§ **Records from a data source**

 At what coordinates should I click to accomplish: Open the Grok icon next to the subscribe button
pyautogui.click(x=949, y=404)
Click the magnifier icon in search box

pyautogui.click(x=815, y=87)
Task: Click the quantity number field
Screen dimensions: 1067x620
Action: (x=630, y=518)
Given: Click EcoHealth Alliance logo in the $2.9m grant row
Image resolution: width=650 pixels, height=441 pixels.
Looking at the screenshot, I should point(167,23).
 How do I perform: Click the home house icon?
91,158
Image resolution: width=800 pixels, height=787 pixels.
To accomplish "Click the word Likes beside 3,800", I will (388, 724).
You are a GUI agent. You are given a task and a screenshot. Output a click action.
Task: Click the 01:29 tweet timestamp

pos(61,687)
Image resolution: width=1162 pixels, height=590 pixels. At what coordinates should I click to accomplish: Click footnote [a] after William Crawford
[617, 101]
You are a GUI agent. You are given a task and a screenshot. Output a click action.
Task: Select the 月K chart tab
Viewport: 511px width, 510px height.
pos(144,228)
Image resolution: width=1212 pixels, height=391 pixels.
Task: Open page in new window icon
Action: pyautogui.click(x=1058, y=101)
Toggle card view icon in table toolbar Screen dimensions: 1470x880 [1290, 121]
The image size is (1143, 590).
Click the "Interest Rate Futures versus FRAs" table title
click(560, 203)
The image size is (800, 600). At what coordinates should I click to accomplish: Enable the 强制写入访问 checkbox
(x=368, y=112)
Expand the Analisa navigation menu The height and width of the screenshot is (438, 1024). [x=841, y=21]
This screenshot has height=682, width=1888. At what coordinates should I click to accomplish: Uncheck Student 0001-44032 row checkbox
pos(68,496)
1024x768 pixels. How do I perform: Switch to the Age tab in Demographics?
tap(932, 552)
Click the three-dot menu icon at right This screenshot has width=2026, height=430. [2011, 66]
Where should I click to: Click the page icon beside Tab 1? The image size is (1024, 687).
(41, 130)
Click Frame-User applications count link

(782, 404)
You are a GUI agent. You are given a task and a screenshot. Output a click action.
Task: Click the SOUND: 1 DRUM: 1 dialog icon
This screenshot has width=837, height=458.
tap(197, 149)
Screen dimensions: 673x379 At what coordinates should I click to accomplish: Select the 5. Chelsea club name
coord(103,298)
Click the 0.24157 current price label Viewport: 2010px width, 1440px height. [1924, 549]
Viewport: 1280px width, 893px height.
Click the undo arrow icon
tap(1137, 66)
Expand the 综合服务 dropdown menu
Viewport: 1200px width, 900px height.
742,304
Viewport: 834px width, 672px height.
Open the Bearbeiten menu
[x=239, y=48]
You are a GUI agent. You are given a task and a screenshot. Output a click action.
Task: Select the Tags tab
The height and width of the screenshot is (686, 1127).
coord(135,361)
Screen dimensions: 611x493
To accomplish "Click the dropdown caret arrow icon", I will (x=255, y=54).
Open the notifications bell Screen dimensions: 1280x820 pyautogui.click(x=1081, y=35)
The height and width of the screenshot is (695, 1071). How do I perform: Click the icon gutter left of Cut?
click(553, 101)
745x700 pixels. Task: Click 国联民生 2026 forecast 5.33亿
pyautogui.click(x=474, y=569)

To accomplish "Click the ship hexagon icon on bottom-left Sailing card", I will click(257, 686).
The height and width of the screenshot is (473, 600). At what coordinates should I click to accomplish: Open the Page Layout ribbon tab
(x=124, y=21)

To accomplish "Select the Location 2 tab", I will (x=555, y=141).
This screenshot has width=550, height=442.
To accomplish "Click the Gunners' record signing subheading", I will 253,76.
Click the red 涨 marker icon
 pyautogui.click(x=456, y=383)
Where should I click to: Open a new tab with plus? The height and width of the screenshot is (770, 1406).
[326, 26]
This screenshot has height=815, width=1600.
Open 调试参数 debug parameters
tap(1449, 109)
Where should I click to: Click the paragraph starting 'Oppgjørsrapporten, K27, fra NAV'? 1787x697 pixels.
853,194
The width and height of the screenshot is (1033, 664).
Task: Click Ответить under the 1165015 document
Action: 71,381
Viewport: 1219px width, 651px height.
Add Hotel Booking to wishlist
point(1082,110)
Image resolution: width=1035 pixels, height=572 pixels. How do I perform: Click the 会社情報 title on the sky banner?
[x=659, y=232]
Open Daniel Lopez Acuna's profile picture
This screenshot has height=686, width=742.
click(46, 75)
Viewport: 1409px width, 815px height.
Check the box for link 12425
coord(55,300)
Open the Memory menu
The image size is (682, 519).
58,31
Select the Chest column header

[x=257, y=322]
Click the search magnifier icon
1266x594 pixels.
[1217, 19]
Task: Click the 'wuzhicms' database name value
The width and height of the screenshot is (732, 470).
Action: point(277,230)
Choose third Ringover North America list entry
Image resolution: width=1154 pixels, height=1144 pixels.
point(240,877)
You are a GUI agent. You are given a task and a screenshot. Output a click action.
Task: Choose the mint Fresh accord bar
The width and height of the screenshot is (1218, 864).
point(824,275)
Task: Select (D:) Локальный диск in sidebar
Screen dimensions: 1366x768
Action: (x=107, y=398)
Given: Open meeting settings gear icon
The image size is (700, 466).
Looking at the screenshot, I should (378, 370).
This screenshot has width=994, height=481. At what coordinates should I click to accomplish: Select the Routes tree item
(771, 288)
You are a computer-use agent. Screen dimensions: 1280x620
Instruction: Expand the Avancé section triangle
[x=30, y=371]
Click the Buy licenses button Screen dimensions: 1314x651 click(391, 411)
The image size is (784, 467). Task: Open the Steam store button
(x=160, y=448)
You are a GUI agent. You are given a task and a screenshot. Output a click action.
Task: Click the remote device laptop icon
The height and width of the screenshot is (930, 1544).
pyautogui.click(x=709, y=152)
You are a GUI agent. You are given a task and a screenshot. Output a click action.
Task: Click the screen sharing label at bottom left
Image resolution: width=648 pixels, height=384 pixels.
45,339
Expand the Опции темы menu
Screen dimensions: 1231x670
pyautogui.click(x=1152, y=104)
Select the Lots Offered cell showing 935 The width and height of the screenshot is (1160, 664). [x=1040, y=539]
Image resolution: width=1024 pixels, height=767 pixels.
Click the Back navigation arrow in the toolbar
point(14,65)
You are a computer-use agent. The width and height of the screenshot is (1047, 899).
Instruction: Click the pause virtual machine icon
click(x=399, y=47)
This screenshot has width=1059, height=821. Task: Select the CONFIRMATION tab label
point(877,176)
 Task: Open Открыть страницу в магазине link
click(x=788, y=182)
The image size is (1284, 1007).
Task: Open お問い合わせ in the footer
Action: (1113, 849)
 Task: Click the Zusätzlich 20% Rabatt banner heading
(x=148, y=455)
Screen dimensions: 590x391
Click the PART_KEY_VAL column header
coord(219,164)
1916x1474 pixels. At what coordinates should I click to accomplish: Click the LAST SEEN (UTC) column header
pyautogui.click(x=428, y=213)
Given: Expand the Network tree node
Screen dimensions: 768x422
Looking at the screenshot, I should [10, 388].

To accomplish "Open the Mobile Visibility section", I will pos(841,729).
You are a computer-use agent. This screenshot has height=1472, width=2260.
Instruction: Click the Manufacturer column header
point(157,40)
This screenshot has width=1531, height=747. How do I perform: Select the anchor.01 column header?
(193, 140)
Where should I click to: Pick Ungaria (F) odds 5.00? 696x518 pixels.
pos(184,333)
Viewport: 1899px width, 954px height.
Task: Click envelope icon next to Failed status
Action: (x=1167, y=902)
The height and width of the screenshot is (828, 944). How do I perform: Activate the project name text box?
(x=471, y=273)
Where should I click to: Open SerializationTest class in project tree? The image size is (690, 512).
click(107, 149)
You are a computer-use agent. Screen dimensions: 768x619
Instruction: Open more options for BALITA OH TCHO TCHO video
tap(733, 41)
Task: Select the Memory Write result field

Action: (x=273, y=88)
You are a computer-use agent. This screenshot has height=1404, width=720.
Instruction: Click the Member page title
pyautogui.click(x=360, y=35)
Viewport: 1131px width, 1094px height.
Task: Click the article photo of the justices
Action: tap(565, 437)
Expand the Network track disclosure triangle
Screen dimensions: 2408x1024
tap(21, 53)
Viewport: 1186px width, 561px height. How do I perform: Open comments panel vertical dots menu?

§ **Task to carry out**
Every line above from the line with "Open the Bearbeiten menu" to the line with "Open the notifications", inclusive, must be returned exactly; no other line belongs in the reply.

§ **Answer to this task**
Open the Bearbeiten menu
[x=239, y=48]
You are a GUI agent. You are given a task and a screenshot. Output a click action.
Task: Select the Tags tab
The height and width of the screenshot is (686, 1127).
coord(135,361)
Screen dimensions: 611x493
To accomplish "Click the dropdown caret arrow icon", I will (x=255, y=54).
Open the notifications bell Screen dimensions: 1280x820 pyautogui.click(x=1081, y=35)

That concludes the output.